Sermon for 12/1/24

Sermon 12-1-24 Luke 21: 25-36 1 Advent

While I was researching the gospel reading we have today, for the first Sunday of Advent, cycle C, I pulled out some notes from our Adult Sunday School class back in 2012.

I had forgotten that 2012 was a big deal in some circles. There was a theory that on December 21st of that year, according to the ancient Mayan calendar, the world would come to an end. Remember that? Oh yeah. The hype had even started a few years earlier when a big box office science fiction movie came out. The movie coincidentally was called “2012”.

The movie had twenty-one nominations for awards in a bunch of movie industry associations. One was for the best destruction of Los Angeles. I thought that was pretty funny.

I have three full pages of notes for that Sunday, December 2nd, 2012, about this same reading. The last paragraph of my notes says: “There is a possibility that the Mayan calendar could be correct. You should all send me your money so I can spend the next two and a half weeks in dissipation and drunkenness while you prepare for the great catastrophe on the 21st. I'll take my chances.”

If I remember correctly nobody gave me a dime.

The reading we have today from Luke's Gospel takes place during the last week of Jesus' earthly life, the passion week, during the festival of the Passover. It is in all three of the Synoptic Gospels, Matthew, Mark and Luke. All three are also very similar in nature.

This passage is a continuation of Jesus' prophecy of the destruction of Jerusalem, the Temple and the world as we know it. All three of the Synoptic Gospels were written about the same time, around the time the Roman army sacked the city and destroyed the Temple. There is no way of telling for sure in which order the three were written, but there is a good possibility Luke was writing after the destruction of the Temple.

Jesus had predicted, correctly, that destruction. We are much more likely to believe someone's words about the future when what they have predicted in the past has come true.

In this reading Luke is concentrating on what will happen when Jesus returns. The judgment that will take place at the “coming” will be far more important than when the Temple was destroyed. Take into consideration that after the sacking of Jerusalem and the destruction of the Temple, the Christian religion flourished and became the largest religion in the world.

Luke is saying that when the sun, moon and stars begin to fall you will see Jesus coming with “power and great glory”. This is a time to look forward to and the faithful believers will have nothing to fear. “Look up and raise your heads, because your redemption is drawing near”.

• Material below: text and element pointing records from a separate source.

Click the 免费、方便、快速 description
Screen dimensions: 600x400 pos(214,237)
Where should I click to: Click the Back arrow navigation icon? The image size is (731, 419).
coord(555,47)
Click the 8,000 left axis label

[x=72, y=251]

Redemption, in English, means “rescue from impending distress” or “the act of being saved from sin”. The Greek noun also means “a releasing for a ransom”. This is the only time in the Gospels that this particular word, Greek or English is used.

Luke's idea is that redemption is granted, not through the death of Christ, but through His return.

He omits the idea that Jesus does not know the day or the hour of the end of time. Luke's Jesus may or may not know when the end of the age will be, but He is just not saying. The Mayans knew for sure it would be December 21st, 2012 and unlike Jesus they told us.

In verse 32 of this reading, Jesus says in our English translated version that “this generation will not pass away.....”. In the original Greek it is written “truly I say to you that may not pass away this generation until all may occur”. Which actually means: “maybe you here will see the end of time, maybe not, I don't know”.

Back in chapter 17, verse 20 of Luke's Gospel, Jesus tells the Pharisees: “The Kingdom of God is not coming with signs to be observed; the Kingdom of God is within you”.

The early believers, especially Paul and Mark believed they would be around for the end of time. We see today that it was not the case. Paul started his letters with: get ready Jesus will be here any day. Then as those days passed he got a little more vague about when the second coming would actually happen.

Lots of the Old Testament prophets wrote about the end of time. Isaiah, Joel Zephaniah, Daniel. They called it the Day of the Lord. Surely when the Roman armies stormed Jerusalem and destroyed the Temple the Jewish people thought the Day of the Lord had arrived.

They probably fainted from fear and foreboding and thought the powers of the heavens had been shaken.

Luke is alive and writing after that time. He knows and we know that was not the end of time. That probably influenced the wording of his gospel as he better understood what Jesus was trying to say.

The vast majority of the people of that time and place, probably 95%, or more, worried about their subsistence living conditions, hand to mouth. Give us today our daily bread. They didn't have the means, the time or the opportunity to live a life of dissipation or drunkenness.

Luke's Jesus is not talking in this reading to them. He's talking to upper echelon, the wealthy, the 5% who He spent a great deal of His time with, not the poor.

The vast majority of our ancestors in the faith were concerned with their present problems, feeding and housing themselves and their families. Peasants fought to survive. The elite fought to make their lives more elite.

Whether rich or poor, Jesus' message is the same: “for it will come upon all who live on the face of the whole earth. Be alert at all times, praying that you may have the strength to escape all these things that will take place, and to stand before the Son of Man”.

Jesus, through Luke, tells us to keep awake and pray for strength. The second coming may very well be frightful, but it is something for we who believe to look forward to. No one, neither Jesus nor the Mayans know when that day will be.

Dear God, help us to live our lives in preparation. Amen.